------ AVAILABLE DATA ------
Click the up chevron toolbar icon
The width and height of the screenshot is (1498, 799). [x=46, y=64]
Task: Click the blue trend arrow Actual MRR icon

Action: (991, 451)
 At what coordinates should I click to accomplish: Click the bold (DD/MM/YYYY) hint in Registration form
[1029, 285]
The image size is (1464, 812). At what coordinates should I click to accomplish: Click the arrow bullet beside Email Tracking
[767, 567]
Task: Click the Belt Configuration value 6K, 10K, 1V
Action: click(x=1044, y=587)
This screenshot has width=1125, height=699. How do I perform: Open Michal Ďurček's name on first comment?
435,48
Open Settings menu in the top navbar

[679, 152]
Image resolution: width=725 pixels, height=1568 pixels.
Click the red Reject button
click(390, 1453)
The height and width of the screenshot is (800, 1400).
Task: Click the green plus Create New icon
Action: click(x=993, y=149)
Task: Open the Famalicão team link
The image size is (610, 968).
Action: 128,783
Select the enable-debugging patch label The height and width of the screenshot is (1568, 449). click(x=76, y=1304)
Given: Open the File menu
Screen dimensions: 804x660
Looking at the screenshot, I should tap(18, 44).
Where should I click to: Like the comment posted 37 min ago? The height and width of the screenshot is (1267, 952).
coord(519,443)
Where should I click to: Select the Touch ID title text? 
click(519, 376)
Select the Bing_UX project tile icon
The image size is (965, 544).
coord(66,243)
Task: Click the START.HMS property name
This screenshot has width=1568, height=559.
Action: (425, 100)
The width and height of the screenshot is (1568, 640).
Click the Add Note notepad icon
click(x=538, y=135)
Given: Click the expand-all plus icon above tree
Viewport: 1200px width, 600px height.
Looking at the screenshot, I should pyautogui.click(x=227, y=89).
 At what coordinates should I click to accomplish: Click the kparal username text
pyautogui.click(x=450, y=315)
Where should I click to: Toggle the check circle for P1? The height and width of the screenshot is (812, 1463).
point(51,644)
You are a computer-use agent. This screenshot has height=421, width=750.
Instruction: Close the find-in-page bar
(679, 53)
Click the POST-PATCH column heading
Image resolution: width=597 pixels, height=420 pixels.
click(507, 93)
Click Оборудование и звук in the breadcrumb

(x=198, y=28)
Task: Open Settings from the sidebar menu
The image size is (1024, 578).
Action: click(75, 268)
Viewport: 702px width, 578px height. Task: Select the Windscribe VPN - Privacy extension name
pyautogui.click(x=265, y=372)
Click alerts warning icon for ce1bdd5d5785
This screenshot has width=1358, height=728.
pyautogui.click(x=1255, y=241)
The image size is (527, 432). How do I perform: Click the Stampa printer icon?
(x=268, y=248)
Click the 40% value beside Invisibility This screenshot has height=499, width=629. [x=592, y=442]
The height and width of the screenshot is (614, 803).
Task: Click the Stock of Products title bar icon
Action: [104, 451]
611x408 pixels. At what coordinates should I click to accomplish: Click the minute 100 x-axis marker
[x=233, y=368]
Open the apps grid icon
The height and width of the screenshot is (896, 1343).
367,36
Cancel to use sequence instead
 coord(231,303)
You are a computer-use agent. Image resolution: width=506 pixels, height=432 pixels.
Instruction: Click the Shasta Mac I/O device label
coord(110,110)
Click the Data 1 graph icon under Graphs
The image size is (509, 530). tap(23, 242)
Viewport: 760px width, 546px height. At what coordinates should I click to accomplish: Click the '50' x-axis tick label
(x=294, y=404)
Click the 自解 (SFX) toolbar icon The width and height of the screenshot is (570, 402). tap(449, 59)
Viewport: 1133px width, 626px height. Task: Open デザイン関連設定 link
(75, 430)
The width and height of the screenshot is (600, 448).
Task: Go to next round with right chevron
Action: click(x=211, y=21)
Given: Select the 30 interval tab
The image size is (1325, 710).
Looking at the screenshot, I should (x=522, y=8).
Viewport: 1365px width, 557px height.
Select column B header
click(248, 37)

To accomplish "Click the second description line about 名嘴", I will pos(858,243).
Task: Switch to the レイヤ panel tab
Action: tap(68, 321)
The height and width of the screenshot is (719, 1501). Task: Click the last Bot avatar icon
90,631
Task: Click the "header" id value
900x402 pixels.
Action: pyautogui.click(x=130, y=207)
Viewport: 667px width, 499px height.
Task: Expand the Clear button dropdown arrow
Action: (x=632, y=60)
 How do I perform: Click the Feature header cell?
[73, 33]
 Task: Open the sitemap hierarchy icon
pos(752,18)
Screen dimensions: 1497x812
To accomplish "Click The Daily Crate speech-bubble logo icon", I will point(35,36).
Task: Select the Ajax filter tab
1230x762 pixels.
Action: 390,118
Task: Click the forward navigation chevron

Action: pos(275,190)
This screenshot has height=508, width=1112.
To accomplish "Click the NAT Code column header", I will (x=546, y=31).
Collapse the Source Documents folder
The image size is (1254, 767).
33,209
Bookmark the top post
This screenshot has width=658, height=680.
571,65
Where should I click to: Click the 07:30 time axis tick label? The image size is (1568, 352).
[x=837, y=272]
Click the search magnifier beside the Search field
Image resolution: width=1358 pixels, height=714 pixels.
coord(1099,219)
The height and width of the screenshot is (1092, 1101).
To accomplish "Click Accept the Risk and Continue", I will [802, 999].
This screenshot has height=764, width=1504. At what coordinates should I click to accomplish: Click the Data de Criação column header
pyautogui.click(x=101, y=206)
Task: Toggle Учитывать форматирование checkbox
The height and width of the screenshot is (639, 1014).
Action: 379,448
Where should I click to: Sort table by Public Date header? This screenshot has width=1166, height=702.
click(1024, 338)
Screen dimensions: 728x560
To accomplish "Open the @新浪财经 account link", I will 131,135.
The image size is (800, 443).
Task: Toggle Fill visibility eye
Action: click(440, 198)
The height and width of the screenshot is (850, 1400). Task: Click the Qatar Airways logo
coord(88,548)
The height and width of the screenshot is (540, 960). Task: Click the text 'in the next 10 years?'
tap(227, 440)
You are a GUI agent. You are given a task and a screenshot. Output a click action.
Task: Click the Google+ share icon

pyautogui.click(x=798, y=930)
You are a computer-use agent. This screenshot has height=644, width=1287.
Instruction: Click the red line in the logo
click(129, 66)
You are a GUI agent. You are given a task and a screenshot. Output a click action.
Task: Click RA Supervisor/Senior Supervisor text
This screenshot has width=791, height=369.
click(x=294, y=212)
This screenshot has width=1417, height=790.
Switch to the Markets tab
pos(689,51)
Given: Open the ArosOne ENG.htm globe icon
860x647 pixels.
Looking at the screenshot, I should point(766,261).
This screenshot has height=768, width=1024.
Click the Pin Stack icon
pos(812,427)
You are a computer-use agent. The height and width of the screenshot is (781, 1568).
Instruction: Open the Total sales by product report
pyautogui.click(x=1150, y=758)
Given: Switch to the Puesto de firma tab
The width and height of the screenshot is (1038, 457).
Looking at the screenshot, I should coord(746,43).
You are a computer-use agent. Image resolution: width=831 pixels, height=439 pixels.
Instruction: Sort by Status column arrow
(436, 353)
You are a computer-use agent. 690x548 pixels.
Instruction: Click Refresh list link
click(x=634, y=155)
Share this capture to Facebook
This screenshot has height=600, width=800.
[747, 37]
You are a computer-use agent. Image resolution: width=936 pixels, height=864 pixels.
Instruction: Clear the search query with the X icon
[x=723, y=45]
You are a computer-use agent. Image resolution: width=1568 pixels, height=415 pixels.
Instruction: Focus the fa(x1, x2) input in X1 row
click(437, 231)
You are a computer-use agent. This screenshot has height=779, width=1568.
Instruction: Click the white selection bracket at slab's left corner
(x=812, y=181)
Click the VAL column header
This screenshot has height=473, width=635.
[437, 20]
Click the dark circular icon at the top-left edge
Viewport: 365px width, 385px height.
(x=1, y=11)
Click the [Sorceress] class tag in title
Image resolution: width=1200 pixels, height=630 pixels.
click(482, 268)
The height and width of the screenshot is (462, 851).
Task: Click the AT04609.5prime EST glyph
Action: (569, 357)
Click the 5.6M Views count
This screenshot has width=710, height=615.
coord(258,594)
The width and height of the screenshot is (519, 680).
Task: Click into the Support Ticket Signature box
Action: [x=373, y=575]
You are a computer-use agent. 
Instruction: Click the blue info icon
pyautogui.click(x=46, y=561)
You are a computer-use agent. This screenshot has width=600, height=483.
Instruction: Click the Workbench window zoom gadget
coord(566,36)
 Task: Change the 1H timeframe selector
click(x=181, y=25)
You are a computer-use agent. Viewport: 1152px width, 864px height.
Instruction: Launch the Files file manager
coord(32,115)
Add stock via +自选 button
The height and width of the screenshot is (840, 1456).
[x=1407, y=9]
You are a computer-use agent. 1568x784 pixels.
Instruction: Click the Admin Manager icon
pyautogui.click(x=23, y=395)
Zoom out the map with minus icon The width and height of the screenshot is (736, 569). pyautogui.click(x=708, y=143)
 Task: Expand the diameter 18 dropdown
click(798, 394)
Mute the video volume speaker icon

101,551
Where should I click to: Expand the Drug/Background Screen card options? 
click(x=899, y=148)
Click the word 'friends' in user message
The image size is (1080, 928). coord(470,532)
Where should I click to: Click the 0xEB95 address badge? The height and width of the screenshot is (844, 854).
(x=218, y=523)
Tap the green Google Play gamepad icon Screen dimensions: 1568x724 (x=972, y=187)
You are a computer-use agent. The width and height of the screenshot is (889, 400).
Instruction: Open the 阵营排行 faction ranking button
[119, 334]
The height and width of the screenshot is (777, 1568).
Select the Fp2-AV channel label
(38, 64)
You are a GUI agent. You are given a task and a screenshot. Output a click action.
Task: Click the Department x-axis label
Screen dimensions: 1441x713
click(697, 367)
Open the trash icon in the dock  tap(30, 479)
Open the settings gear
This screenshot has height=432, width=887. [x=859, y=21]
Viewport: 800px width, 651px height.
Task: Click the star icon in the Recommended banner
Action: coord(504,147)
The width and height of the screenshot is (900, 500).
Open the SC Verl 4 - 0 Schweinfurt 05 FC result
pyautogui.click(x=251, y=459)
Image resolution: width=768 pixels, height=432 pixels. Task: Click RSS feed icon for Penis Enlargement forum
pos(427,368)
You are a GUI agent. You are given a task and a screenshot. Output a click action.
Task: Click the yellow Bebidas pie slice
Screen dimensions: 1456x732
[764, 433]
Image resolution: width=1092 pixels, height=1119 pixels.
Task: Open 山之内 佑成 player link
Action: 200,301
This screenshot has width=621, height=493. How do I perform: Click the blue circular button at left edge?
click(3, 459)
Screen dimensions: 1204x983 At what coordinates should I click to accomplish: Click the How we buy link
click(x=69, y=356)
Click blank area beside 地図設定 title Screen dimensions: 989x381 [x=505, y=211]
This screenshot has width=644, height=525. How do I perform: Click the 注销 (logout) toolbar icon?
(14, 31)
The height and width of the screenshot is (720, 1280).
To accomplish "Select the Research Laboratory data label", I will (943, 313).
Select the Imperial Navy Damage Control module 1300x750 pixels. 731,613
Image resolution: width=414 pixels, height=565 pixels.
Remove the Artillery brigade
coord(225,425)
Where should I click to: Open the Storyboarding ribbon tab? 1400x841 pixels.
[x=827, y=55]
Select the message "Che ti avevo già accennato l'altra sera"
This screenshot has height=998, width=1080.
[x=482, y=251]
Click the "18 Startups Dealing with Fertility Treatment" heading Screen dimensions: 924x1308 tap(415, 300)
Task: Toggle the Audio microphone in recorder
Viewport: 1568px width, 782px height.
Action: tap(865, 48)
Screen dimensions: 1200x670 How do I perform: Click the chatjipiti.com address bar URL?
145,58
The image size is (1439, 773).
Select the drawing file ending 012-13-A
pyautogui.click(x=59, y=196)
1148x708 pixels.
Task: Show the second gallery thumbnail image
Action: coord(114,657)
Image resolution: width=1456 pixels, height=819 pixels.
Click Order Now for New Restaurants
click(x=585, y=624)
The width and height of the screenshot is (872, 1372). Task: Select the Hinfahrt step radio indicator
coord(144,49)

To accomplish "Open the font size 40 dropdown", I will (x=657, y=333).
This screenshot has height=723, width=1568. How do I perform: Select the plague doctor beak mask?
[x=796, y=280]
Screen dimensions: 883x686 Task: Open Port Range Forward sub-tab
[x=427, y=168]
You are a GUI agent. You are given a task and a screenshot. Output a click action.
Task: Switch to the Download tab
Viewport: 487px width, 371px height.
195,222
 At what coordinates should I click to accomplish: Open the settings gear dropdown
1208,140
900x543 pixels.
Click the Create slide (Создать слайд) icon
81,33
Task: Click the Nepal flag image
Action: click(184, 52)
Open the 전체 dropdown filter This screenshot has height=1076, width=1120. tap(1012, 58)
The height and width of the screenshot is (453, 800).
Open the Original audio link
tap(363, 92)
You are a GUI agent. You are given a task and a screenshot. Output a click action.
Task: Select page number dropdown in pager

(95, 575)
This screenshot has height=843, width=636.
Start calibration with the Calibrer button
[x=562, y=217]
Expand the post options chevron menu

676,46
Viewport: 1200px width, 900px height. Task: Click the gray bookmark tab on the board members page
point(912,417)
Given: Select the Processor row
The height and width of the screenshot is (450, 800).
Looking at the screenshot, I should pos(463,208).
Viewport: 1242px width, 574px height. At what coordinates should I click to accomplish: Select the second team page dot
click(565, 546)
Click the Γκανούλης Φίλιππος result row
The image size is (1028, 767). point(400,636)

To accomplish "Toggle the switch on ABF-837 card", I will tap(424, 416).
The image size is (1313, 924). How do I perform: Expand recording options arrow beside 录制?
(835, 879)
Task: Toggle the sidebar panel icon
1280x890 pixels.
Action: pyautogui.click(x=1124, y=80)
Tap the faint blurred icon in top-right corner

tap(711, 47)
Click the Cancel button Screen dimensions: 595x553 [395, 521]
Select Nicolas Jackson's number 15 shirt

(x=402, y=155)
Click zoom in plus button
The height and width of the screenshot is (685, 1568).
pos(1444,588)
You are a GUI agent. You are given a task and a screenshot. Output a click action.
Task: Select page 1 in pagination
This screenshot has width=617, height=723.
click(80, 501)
------
* **TASK INSTRUCTIONS**
Scan the data, and report each line that uses the word "filter".

* **OUTPUT FOR THIS TASK**
Task: Select the Ajax filter tab
Open the 전체 dropdown filter This screenshot has height=1076, width=1120. tap(1012, 58)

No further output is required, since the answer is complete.